Pieve di Camaiore (LU) – Un drame familial s’est intensifié lorsque Piero Moriconi, âgé de 63 ans, a tiré trois balles sur sa femme, Kety Andreoni, 52 ans, et son fils, Mirko, 24 ans. Il n’a pas hésité à retourner chez lui pour récupérer des munitions et recharger son fusil avant de revenir dans la cour pour tirer de nouveau. Ce récit marque les détails les plus bouleversants d’un double homicide survenu à Pieve di Camaiore.
Les enquêteurs estiment que le nombre total de coups tirés s’élève à cinq, suggérant une planification minutieuse de la part du meurtrier. D’après les informations recueillies, Piero aurait réfléchi à son acte durant environ vingt jours, se demandant comment et quand passer à l’acte.
La tragédie trouve son origine dans une dynamique familiale profondément troublée. Les conflits incessants avec son épouse, alliés à des inquiétudes croissantes concernant son fils, ont créé un climat de tension insupportable. Mirko, décrit comme ayant des problèmes d’addiction à l’alcool et à la drogue, semblait également manquer de perspectives d’avenir. Cette situation familiale tendue est exacerbée par l’acceptation difficile par le père de l’homosexualité de son fils.
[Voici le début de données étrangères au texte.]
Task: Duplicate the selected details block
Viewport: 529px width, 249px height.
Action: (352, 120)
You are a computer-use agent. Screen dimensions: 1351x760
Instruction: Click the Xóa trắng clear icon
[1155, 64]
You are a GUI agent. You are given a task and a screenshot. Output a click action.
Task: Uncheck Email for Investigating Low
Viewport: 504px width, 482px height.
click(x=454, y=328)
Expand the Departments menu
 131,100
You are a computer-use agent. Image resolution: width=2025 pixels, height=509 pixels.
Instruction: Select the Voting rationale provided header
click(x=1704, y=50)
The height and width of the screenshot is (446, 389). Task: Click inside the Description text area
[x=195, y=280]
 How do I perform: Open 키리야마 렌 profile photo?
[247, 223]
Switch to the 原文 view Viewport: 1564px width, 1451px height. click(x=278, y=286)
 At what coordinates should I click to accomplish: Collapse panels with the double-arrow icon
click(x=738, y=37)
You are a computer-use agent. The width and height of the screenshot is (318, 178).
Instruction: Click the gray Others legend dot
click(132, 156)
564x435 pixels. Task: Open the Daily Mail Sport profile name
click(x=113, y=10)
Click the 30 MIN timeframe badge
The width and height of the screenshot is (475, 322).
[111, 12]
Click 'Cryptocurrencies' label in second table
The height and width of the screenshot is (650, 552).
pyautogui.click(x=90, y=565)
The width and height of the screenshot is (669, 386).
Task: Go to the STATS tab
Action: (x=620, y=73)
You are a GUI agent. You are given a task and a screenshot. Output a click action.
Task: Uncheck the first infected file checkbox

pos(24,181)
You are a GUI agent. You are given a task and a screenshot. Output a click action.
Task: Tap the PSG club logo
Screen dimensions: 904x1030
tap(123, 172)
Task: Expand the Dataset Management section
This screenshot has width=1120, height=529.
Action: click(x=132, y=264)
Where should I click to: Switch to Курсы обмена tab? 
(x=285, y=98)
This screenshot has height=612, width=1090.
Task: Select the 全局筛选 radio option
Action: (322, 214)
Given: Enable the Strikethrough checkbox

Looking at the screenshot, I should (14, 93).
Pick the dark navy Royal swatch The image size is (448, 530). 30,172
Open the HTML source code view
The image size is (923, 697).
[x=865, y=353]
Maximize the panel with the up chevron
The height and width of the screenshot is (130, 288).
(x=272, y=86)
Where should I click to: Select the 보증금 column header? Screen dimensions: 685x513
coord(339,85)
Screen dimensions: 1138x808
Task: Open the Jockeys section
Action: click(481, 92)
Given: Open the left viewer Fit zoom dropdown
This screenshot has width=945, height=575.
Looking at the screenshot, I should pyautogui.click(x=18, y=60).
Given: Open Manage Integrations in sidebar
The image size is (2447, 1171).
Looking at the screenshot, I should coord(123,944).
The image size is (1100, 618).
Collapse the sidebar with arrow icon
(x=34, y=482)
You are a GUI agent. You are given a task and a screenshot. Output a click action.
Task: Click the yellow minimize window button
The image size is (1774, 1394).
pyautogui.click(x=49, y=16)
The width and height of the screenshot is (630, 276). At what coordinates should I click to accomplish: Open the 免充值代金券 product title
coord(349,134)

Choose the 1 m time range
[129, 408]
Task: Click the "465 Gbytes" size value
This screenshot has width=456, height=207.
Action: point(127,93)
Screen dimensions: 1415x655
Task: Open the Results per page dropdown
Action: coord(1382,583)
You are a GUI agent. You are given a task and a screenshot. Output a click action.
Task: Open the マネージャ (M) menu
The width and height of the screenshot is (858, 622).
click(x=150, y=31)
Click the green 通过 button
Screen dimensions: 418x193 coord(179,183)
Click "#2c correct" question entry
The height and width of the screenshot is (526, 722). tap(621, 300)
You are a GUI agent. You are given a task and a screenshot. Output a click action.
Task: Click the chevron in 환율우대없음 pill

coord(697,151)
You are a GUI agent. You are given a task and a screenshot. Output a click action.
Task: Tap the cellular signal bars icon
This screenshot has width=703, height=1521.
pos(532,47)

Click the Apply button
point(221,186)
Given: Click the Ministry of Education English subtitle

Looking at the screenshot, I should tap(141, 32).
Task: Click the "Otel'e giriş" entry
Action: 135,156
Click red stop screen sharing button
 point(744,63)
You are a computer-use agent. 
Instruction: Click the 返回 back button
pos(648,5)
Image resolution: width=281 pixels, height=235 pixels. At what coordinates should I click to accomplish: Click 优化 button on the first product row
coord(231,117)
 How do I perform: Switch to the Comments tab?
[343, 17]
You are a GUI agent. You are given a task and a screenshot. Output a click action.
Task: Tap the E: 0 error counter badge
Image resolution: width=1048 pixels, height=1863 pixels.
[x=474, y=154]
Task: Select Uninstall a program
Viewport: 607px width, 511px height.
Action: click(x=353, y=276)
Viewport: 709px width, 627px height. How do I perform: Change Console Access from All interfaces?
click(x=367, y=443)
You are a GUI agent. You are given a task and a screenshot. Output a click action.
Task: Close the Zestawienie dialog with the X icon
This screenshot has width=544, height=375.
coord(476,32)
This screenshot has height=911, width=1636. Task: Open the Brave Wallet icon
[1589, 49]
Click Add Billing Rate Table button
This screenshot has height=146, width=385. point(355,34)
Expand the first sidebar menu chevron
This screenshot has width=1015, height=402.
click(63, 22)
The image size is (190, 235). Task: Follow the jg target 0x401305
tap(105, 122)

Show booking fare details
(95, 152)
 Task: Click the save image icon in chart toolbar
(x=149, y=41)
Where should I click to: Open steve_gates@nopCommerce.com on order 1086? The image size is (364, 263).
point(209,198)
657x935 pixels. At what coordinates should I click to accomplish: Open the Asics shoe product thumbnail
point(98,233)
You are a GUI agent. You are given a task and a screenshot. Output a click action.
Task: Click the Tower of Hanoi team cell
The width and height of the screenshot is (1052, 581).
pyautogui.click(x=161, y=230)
Sur les réseaux sociaux, Mirko avait partagé son désespoir, écrivant : « C’est triste de penser qu’un père préfère que son fils soit mort plutôt que gay. » Dans un autre message poignant, il s’attristait de ne pouvoir être présent à l’anniversaire de son père à cause de son orientation sexuelle, qui n’était pas acceptée par la famille.
Une amie a rapporté que le père n’avait jamais véritablement accepté l’identité de son fils, un poids qui a contribué à nourrir sa souffrance et sa fragilité.
Ce soir à Camaiore, une veillée organisée par des associations LGBTQIA+ rendra hommage aux victimes et dénoncera toutes formes de haine et de discrimination. Les funérailles de Kety et Mirko auront lieu demain à 17 heures à l’église de Pieve di Camaiore.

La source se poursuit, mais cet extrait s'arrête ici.